Schols obviously has some skin in the game, but his company’s model is an interesting point of contrast. Gentle, based in Belgium but available around the world, is now offering a consumer genetics test that first went on sale two weeks ago and can be ordered online.
By reading the entire genetic code rather than only certain markers, the company screens for five times more genetic conditions (1,700 versus 260), while at the same time only including screenings that the company has decided are clearly “actionable.” The results are then communicated to the consumer either through a medical geneticist contracted by Gentle, or if the customer prefers, the geneticist can schedule the call with his or her own doctor instead (Schols says that Gentle believes this setup puts it firmly out of the FDA’s jurisdiction).
For example, Gentle does screen for the BRCA mutations. If someone has these mutations, their risk of breast cancer is greatly increased. But unlike 23andMe, it does not screen for lupus, a “multi-factorial” condition for which the genetic risk is poorly understood. “My wife ordered 23andMe and was told she had a decreased risk of lupus,” says Schols. “But she actually got lupus. That’s one of the reasons we are not doing this kind of testing. It’s of no value for your customers.”

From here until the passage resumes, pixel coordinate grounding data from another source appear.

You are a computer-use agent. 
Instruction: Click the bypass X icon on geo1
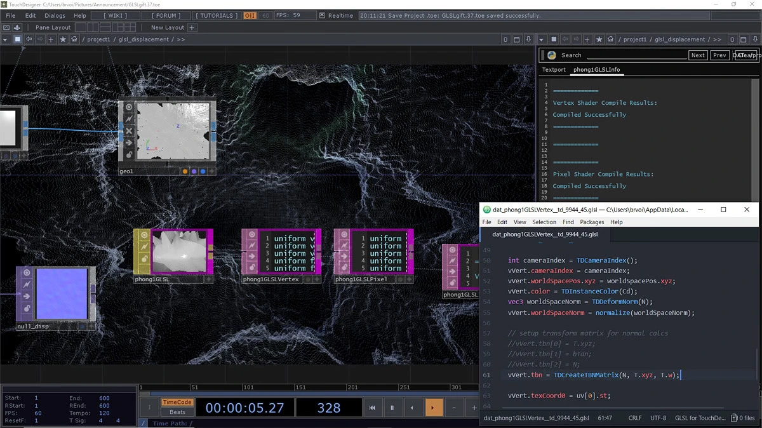point(128,131)
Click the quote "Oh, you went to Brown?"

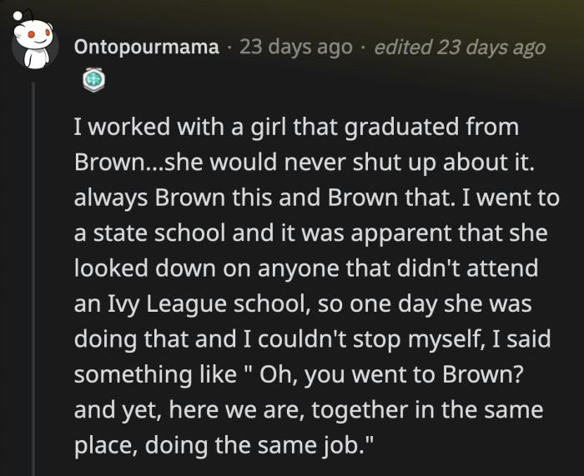pyautogui.click(x=391, y=375)
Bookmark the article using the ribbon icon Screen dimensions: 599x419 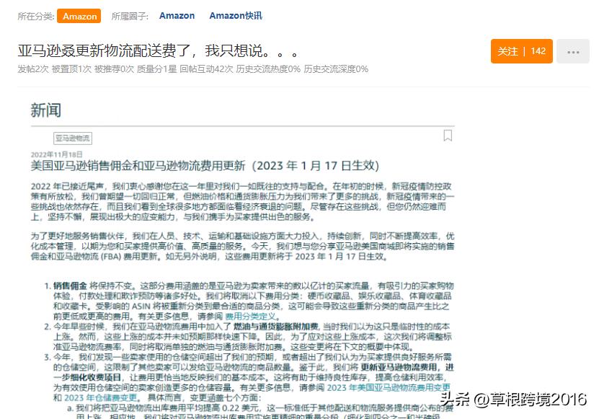pos(448,135)
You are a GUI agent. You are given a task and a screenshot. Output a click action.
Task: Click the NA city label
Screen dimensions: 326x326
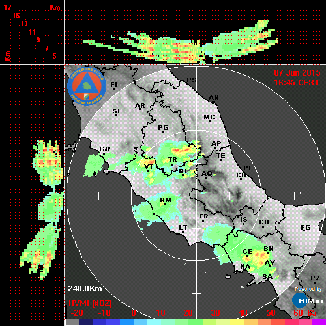point(245,267)
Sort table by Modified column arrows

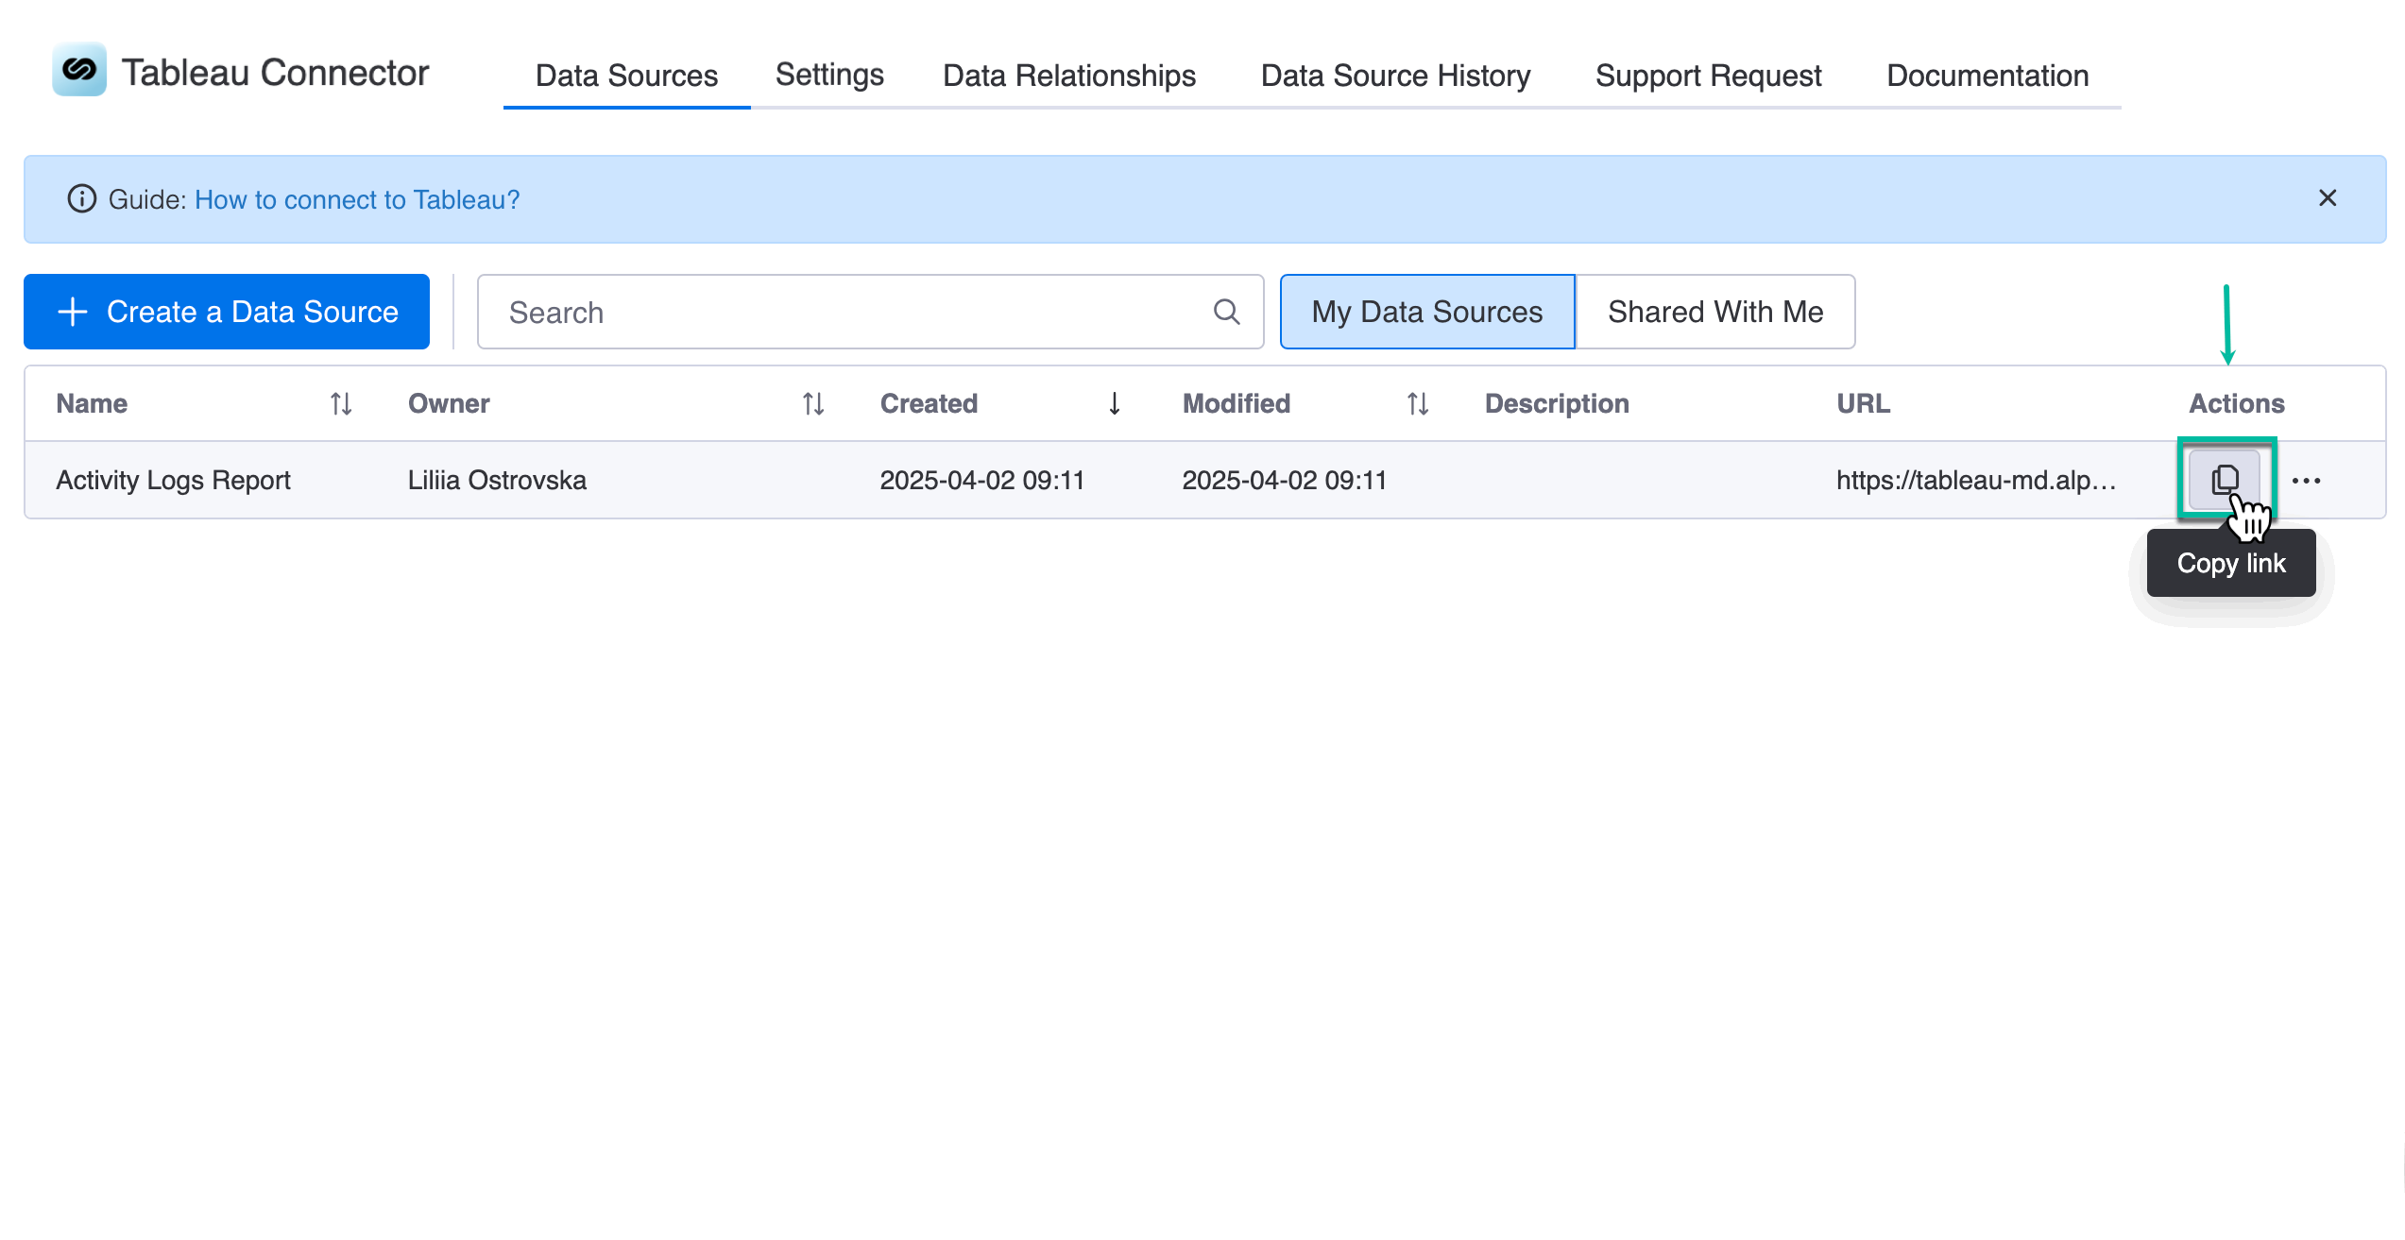tap(1418, 404)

Gentle is one of the few consumer-focused companies that uses a technique called whole exome sequencing, which scans the entire genetic code and is more expensive than 23andme’s $99 technique: Though costs are coming down, the Gentle test costs $1,950. However, Schols points out that this technique catches all the markers for a disease, not just some of them.
With the DNA microarray chip technologies that 23andMe and most other firms use, for some ethnicities at least, only screens for about half of the markers for a highly predictable genetic diseases like cystic fibrosis. That means a 23andMe test that is negative for cystic fibrosis is not always a guarantee a person is not at risk, Schols says.

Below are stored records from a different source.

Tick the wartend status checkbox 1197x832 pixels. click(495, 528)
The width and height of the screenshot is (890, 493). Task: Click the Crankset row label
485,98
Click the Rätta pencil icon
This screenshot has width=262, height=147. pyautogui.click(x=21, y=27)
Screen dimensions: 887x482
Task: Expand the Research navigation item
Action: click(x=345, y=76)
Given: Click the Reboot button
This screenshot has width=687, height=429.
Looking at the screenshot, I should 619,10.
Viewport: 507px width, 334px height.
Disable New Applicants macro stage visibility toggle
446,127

This whole exome method means the Gentle test offers the “clinical-grade” conclusions–the same that come from disease-specific tests ordered by hospitals. For a few hundred dollars more than single disease tests often cost today, Gentle can throw in the results of not just one disease but hundreds. Gentle adds additional value by screening for genetic markers that indicate adverse reactions to specific drugs, such as the blood thinner warfarin (23andme also offers these screenings).
At first, Gentle will market to populations of people who already know they have higher genetic risks. But because of the general preventative value its information could offer (three babies are born with cystic fibrosis every day in the U.S.), “we believe that, even at this price, it would be cost-effective to sequence every American,” says Schols, who is currently working to convince insurance carriers to cover the test. (Rival genetics testing firms, like Counsyl, that offer health-focused results through a doctor are already covered by some U.S. insurers, he notes.)
For an individual, $1,950 is a lot more than 23andMe’s $99 price point. And the decision to get genetics testing is a personal one–many of these companies argue that people have the right to know their genetic code and the FDA and other regulators shouldn’t stop that flow of information. Some people may really be doing it just for fun and entertainment.
But as someone who is wary of the personal and psychological implications of genetics testing, the discussion over 23andMe in the last week–including this report on Quartz of someone who received a wrong “diagnosis” from the firm–has convinced me I’m not ready to know that information. For people like me, the idea of Gentle’s more protective approach and comprehensive technology could be more comforting. Despite Schols’s offer to send me a kit to review the service, I won’t be doing any testing yet.